In [None]:
import pandas as pd
import matplotlib.pyplot as plt
import seaborn as sns
import numpy as np
import os

In [None]:
data_path = '../data'
# df = pd.read_csv("../data/consum_total_agregat.csv")
df = pd.read_parquet(os.path.join(data_path, 'parquet/1_ Consum total agregat.parquet'))
display(df.head())

In [None]:
# RENAME COLUMNS
df.columns = [
    "CensusSection", "District", "Municipality", "Date",
    "Use", "NumMeters", "Consumption_L_day"
]

display(df.head())

In [None]:
print(df.shape)
# There are 963419 rows and 7 columns in the dataset.

# NUMBER OF DUPLICATE ROWS
duplicate_rows = df.duplicated().sum()
print(f"Number of duplicate rows: {duplicate_rows}")

## Data Discovery

In [None]:
# CHECKING DATA TYPES AND NON-NULL COUNTS
display(df.info())

In [None]:
# SUMMARY STATISTICS
print("\nDescriptive statistics:")
display(df.describe())
print("\nUnique values per column:")
display(df.nunique())

In [None]:
# DATA TRANSFORMATION

# Date formatting
df["Date"] = pd.to_datetime(df["Date"], errors='coerce')

# Standardizing 'Use' column
df["Use"] = df["Use"].replace({
    "Domèstic/Doméstico/Domestic": "Domestic",
    "Comercial/Comercial/Commercial": "Commercial",
    "Industrial/Industrial/Industrial": "Industrial"
})

display(df.head())

In [None]:
# District normalization
print(df["District"].value_counts()) # shows that some districts are formatted differently

df["District"] = df["District"].replace(">", np.nan)
df["District"] = pd.to_numeric(df["District"], errors="coerce")
df.loc[~df["District"].between(1, 10), "District"] = np.nan

print(df["District"].value_counts())


In [None]:
district_map = {
    1: "Ciutat Vella",
    2: "L'Eixample",
    3: "Sants-Montjuïc",
    4: "Les Corts",
    5: "Sarrià-Sant Gervasi",
    6: "Gràcia",
    7: "Horta-Guinardó",
    8: "Nou Barris",
    9: "Sant Andreu",
    10: "Sant Martí"
}

df["District_Name"] = df["District"].map(district_map)

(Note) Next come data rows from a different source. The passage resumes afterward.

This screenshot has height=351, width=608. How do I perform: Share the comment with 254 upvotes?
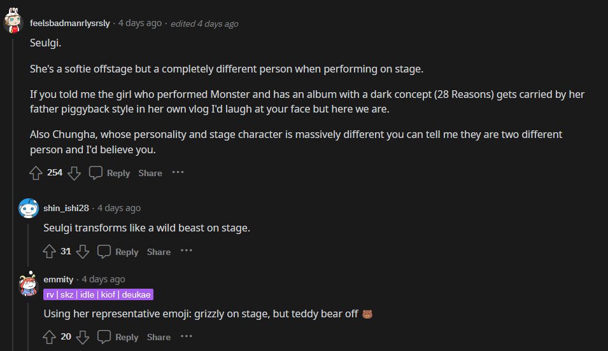click(x=150, y=172)
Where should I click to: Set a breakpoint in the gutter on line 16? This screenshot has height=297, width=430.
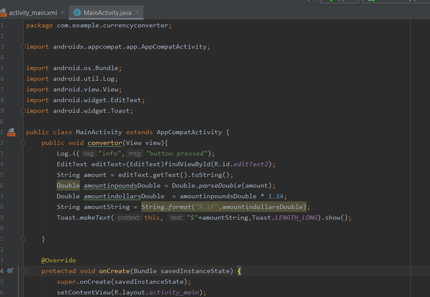click(x=14, y=185)
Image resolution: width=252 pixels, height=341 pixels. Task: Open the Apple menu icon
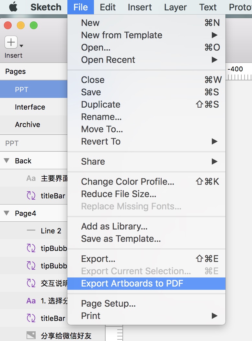tap(13, 7)
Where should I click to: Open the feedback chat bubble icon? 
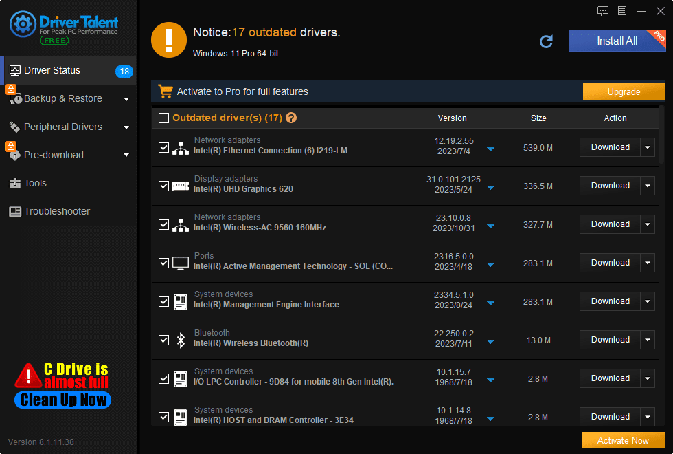[603, 11]
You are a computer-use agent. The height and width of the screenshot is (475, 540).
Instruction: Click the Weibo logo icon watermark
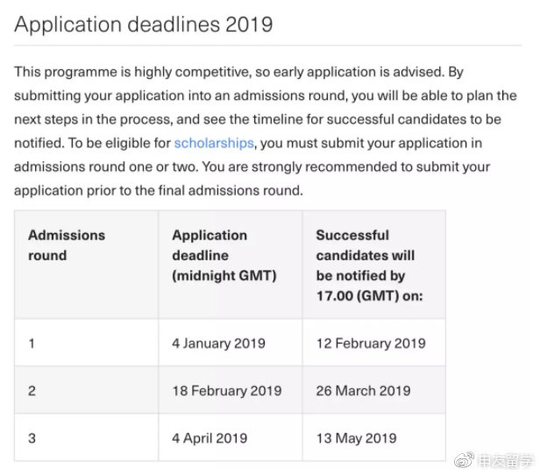[464, 461]
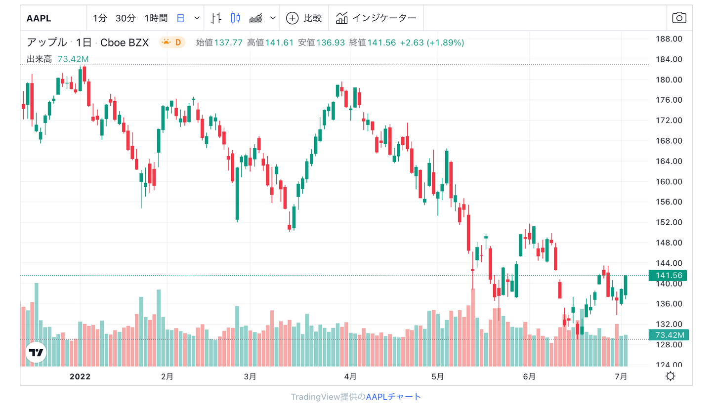
Task: Select the area chart style icon
Action: click(x=256, y=17)
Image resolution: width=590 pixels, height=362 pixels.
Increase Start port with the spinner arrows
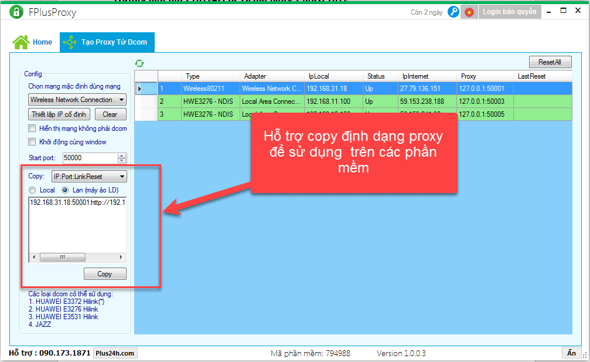click(x=122, y=155)
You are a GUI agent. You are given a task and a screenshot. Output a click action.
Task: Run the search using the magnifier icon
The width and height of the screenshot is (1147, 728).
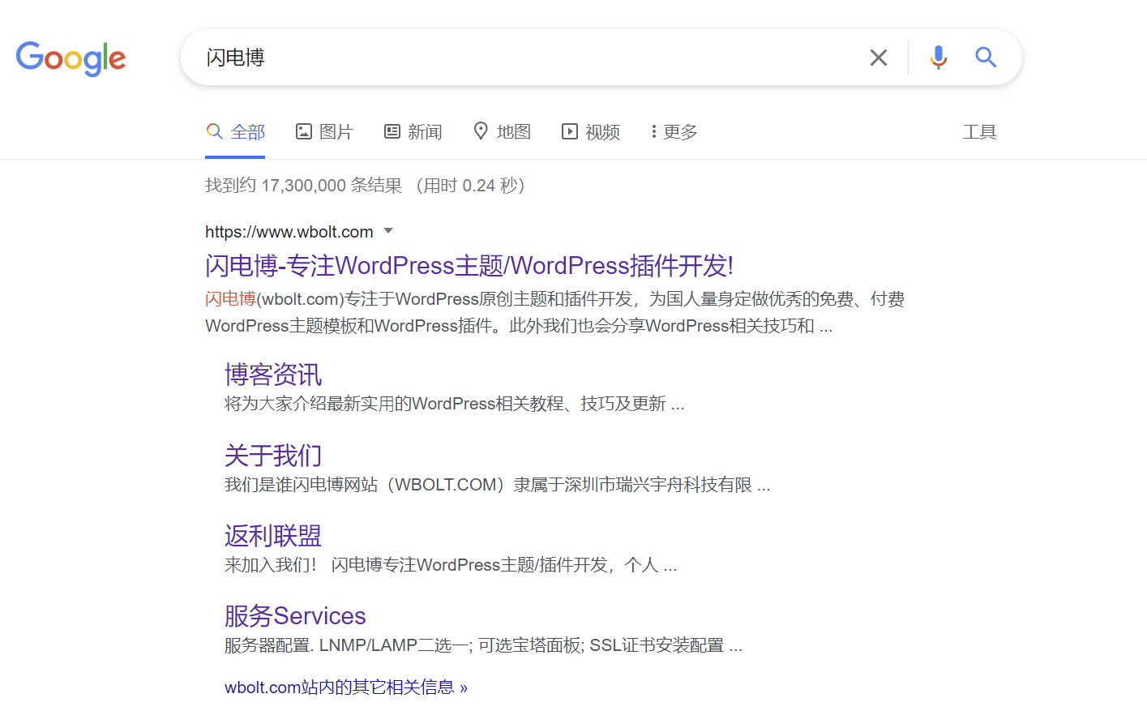pos(985,57)
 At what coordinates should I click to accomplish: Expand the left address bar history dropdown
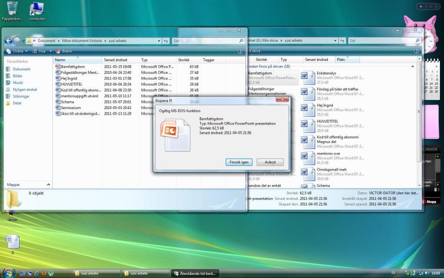159,41
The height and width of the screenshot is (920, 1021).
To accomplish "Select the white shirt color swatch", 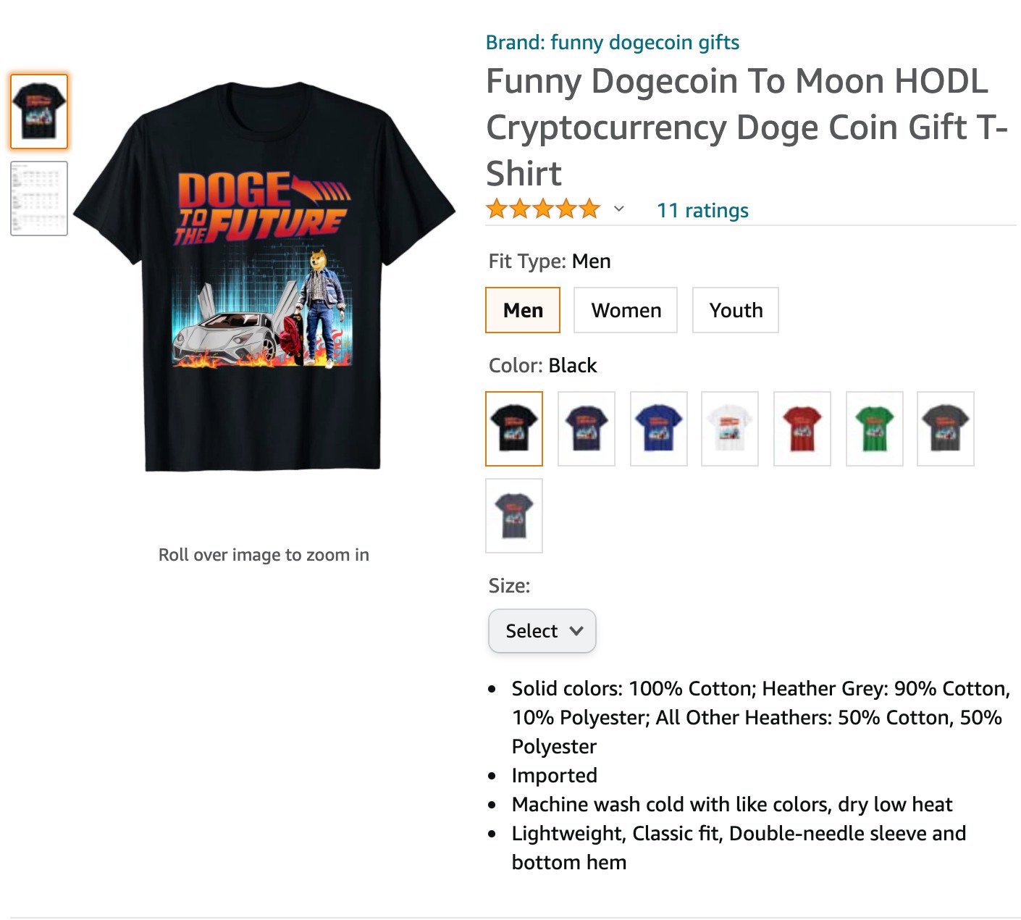I will tap(730, 428).

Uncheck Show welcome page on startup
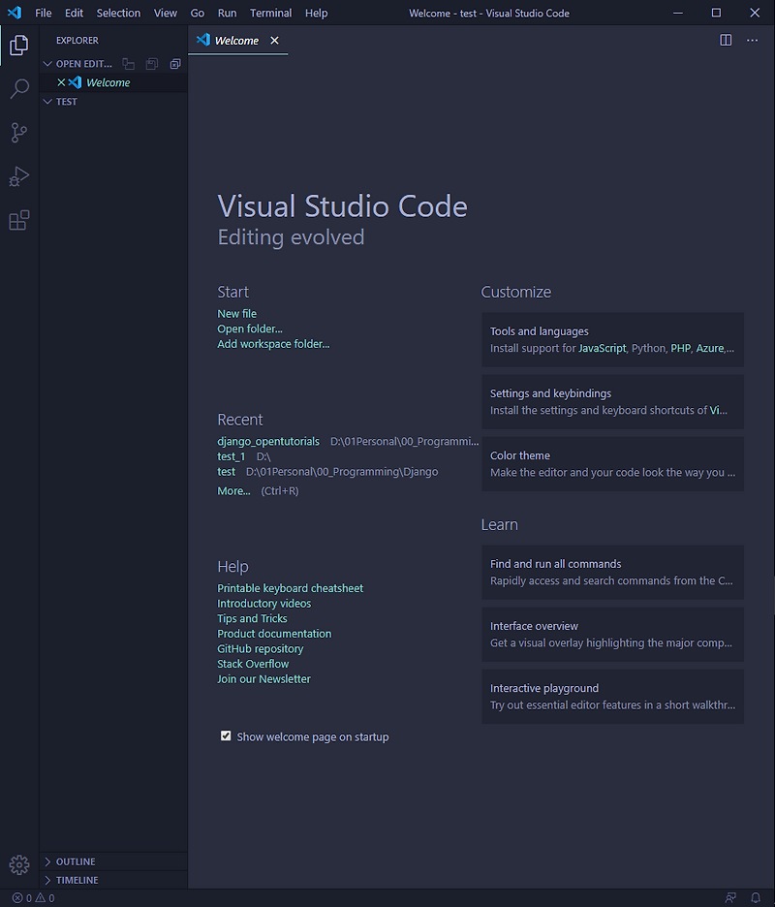point(226,736)
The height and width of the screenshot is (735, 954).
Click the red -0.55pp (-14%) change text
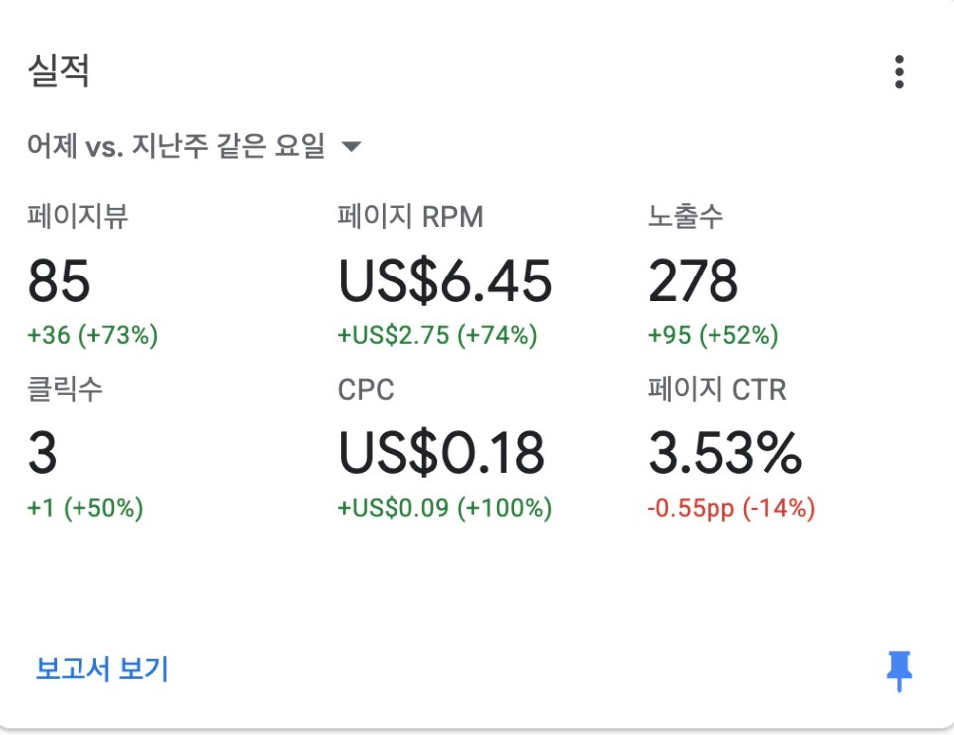[x=730, y=509]
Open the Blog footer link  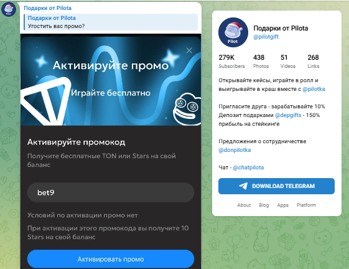click(x=264, y=205)
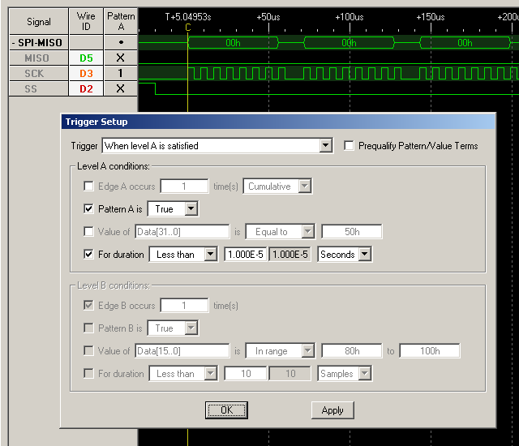
Task: Check the Level A Value of checkbox
Action: click(89, 232)
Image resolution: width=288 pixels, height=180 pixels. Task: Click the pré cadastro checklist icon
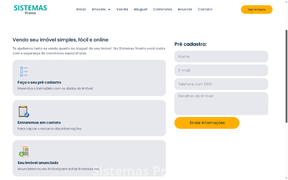[x=24, y=71]
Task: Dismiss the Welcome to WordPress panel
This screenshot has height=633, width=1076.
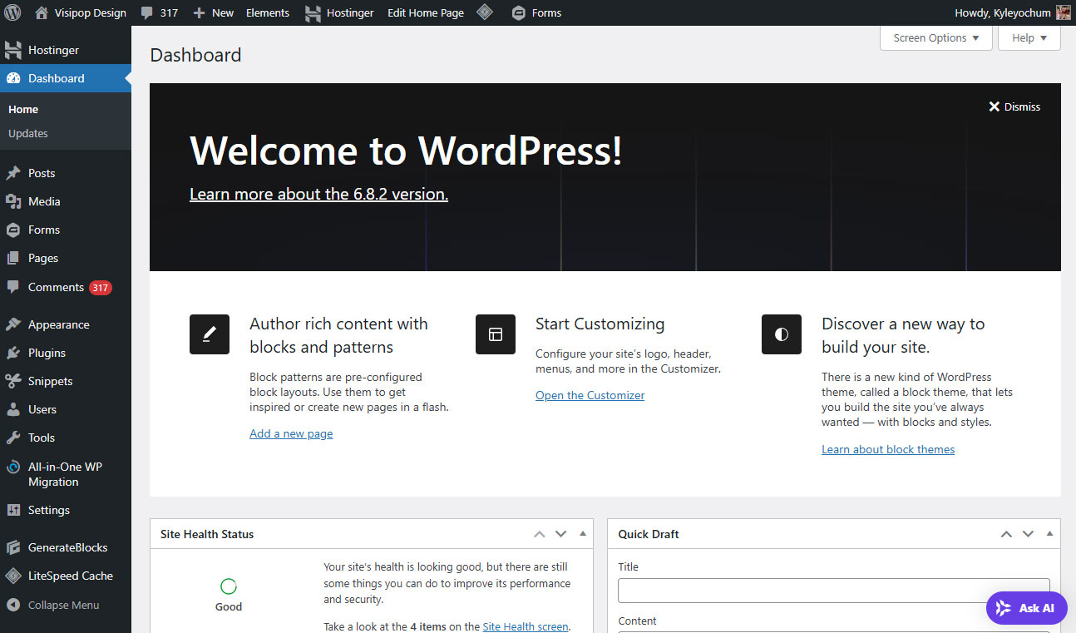Action: (1014, 106)
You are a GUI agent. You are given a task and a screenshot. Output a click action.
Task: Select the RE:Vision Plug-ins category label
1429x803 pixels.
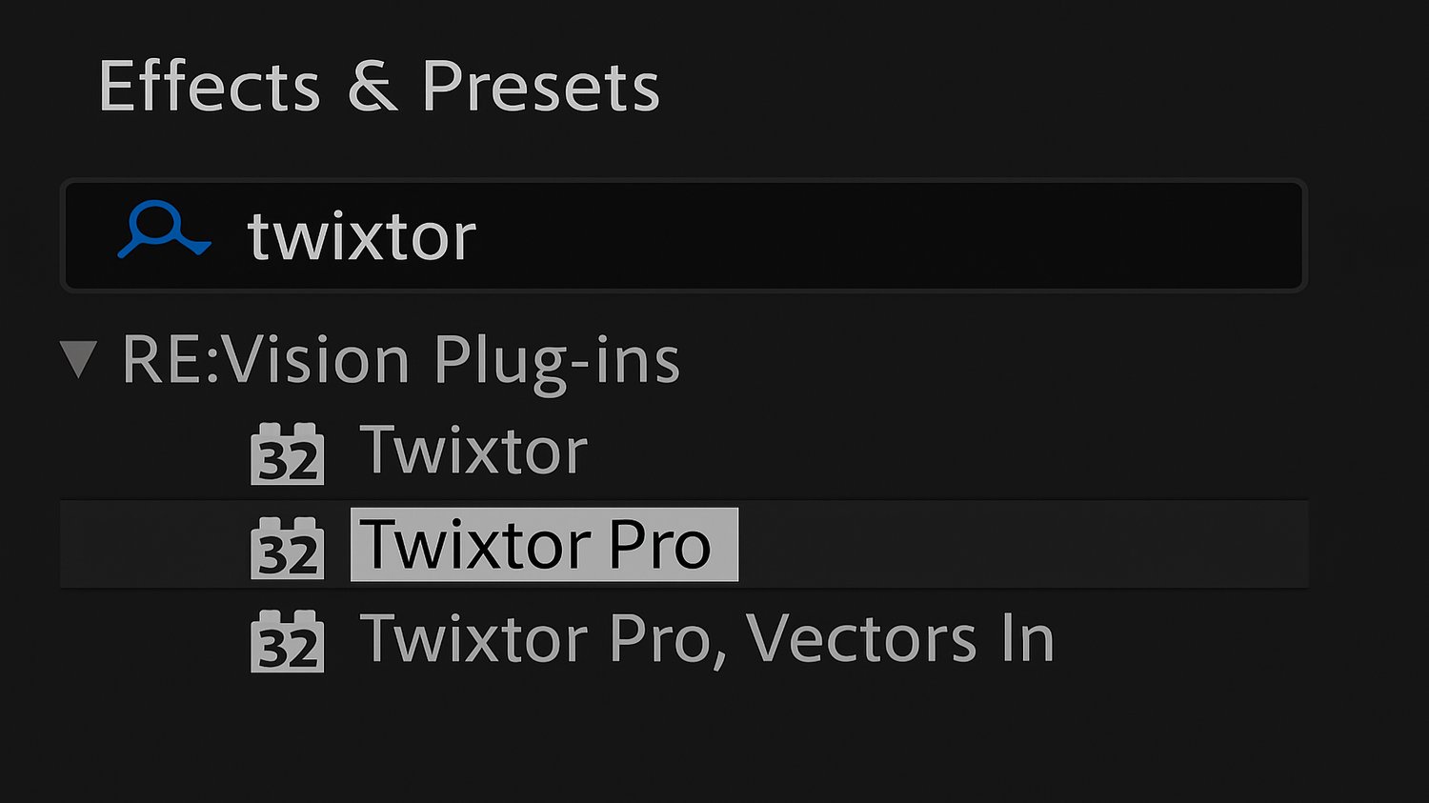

print(df[["District", "District_Name"]].sample(5))

In [None]:
# ONLY KEEP RELEVANT COLUMNS
df = df[["CensusSection", "District", "District_Name", "Date", "Use", "NumMeters", "Consumption_L_day"]]

In [None]:
# HANDLING MISSING VALUES
print("\nMissing values per column:")
print(df.isnull().sum())

# Do nothing for now, just report missing values

## EDA

In [None]:
# Use pie chart distribution / distribution of consumption by use type

use_colors = {
    "Domestic": "skyblue",
    "Commercial": "green",
    "Industrial": "orange"
}

uses_order = ["Domestic", "Commercial", "Industrial"]
use_count = df["Use"].value_counts().reindex(uses_order)
use_share = df.groupby("Use")["Consumption_L_day"].sum().reindex(uses_order)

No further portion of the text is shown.